The recent release of a DVD showing Sergiu Celibidache (1912-1996) conducting the Berlin Philharmonic Orchestra towards the end of his career makes amends for the fact that, on his 100th anniversary, the music industry has otherwise ignored him. That is understandable. Whereas the legacy of composers lasts forever, conductors are quickly forgotten, and even in his lifetime Celibidache was hardly a household name.
In the absence of an acceptable German to lead the destitute Berlin Philharmonic at the end of the second world war, the four occupying powers gave the principal conductor’s post to the then unknown 34-year-old Romanian with an unpronounceable name (Chelly-bee-daa-kay). He was replaced as soon as Wilhelm Furtwängler was de-nazified, and “Celi” spent much of the rest of his career conducting second-tier radio orchestras – the only ones able and willing to satisfy his extravagant rehearsal demands. His return to the Philharmonic in 1992 to conduct Bruckner’s Seventh Symphony was a one-off, bringing together two prima donnas for the sake of propriety and reconciliation. Celibidache worked best with musicians who knew his ways. His tempi were always slow but as he grew older, they became sluggish. The EuroArts film of that Berlin concert does not represent him at his best.

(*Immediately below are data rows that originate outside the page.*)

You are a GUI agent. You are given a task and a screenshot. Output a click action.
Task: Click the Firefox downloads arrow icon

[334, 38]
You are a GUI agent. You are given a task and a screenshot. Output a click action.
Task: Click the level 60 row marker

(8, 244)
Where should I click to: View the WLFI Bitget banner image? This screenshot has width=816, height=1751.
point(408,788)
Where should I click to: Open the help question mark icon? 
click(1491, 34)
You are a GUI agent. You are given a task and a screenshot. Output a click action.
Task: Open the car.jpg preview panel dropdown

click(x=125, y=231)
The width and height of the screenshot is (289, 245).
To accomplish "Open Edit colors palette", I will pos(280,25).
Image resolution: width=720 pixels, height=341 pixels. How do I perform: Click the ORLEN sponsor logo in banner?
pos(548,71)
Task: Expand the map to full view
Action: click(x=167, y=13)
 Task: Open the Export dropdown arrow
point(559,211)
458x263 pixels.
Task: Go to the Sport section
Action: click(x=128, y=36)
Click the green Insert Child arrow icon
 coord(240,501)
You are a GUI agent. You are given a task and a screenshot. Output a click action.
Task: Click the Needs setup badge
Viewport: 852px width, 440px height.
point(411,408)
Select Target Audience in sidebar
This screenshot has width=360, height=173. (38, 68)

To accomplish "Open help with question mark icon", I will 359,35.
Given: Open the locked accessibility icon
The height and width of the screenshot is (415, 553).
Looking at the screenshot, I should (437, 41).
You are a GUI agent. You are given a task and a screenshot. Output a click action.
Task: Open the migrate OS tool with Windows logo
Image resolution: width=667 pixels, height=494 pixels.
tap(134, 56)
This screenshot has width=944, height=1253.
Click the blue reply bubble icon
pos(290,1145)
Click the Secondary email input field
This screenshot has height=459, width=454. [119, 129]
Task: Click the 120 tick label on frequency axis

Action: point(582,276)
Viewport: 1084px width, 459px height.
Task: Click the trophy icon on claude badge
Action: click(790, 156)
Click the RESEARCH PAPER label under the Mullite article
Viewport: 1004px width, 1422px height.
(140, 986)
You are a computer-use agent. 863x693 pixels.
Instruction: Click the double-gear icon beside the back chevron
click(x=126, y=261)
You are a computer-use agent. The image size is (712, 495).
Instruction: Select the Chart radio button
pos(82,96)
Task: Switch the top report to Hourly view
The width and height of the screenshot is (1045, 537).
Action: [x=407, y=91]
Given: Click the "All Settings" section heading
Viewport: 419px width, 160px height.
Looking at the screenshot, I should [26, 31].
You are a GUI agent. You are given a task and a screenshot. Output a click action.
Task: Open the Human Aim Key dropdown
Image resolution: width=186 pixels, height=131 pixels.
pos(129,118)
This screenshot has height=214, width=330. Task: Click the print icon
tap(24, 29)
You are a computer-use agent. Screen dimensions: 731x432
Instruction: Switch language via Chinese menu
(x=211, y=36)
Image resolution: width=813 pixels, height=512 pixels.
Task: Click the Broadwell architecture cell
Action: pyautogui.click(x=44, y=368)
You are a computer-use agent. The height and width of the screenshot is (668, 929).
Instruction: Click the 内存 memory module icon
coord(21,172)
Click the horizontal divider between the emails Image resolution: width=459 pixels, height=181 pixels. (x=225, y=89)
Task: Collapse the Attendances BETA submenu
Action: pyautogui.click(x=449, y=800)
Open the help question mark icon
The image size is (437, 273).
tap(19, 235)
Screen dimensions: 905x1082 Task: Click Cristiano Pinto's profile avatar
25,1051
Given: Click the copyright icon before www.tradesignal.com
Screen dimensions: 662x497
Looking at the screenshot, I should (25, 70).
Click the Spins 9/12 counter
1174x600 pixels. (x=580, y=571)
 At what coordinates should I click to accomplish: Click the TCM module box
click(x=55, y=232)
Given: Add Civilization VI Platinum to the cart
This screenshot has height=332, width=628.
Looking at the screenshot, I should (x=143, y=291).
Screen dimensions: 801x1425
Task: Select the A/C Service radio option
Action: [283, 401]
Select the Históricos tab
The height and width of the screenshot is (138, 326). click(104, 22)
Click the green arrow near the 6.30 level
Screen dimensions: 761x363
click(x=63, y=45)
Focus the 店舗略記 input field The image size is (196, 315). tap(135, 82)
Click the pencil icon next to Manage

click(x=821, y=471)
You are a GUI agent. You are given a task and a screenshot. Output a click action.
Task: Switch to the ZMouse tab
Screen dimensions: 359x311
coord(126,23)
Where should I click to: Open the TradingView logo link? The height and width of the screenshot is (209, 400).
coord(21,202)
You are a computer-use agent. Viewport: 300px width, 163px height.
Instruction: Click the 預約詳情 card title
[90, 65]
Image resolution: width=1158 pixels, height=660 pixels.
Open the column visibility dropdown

There are more important reasons for remembering Celibidache – reasons that, paradoxically, are connected to his lifelong opposition to recordings. Celibidache insisted that music can only live in the moment, and in the surroundings, in which it is created: each moment, each concert, is an experience that cannot be repeated. To give an exact replica of a performance is to deny the meaning of music, and therefore to deny it life.
While contemporaries such as Herbert von Karajan and Georg Solti were building international reputations on the back of lucrative studio recordings, “Celi” appeared to shoot himself in the foot. His refusal to make recordings meant he was known only to the cognoscenti who attended his concerts. It was only after his death that record companies uncovered a treasure chest: all his concerts with radio orchestras had been preserved in high-quality sound. Even the Munich Philharmonic, a municipal orchestra of which he was chief conductor for the last decade of his life, had secretly taped his performances. The result is a legacy that documents a unique approach to music-making.
If you want a visual flavour of “Celi” at work, pride of place goes to Sergiu Celibidache in Rehearsal and Performance, a EuroArts DVD that shows him conducting the Stuttgart Radio Symphony Orchestra in Strauss’s Till Eulenspiegel (1965) and Rimsky-Korsakov’s Sheherazade (1982). The Rimsky, captured a little too late in his career, is worth observing for Celi’s despotic control, but the 33-minute Strauss rehearsal finds him at his zenith. Here is the younger, more vital Celi, smiling and singing, haranguing and joking – Celi the ecstatic fusion of heart and head, behaving like a pedant before letting the music take off. This is where DVD scores over CD, because it demonstrates that Celi’s charisma was as much pedagogical and visual (eyes ablaze, long strands of silver hair swaying from his temples) as intellectual, musical and moral.
The other essential Celibidache DVD is Medici Arts’ film of a 1994 Munich Philharmonic concert in Cologne, comprising music that demonstrated his unrivalled ear for timbre and colour. His Debussy Prélude à l’après-midi d’un faune is the nearest to musical Zen we are likely to get: it floats outside time and space. A scarcely less magical Ravel Rhapsodie espagnole resonates between precision, subtlety and refinement. This is far more revealing than the four Opus Arte DVDs of his 1969-70 Turin Radio public concerts, while the Arthaus Musik film Celibidache: You don’t do anything – you let it evolve is an imperfect analysis of his art.
On CD, Music and Arts’ crackly German Radio recordings from his early Berlin days and EMI’s extensive documentation of his Munich swan song are strictly for “Celi” fans. The performances to go for are those from his middle career – Debussy’s Nocturnes, Hindemith’s Mathis der Mahler, Rimsky’s Sheherazade, Strauss’s Don Juan and the Brahms and Bruckner symphonies, played by the Swedish and Stuttgart Radio Symphony Orchestras and preserved on Deutsche Grammophon. These discs – quintessentially the 1971 Bruckner Seventh – exemplify his ability to combine architectural command with concern for detail, temperamental drive with contemplative stillness, chamber musical finesse with monumental grandeur.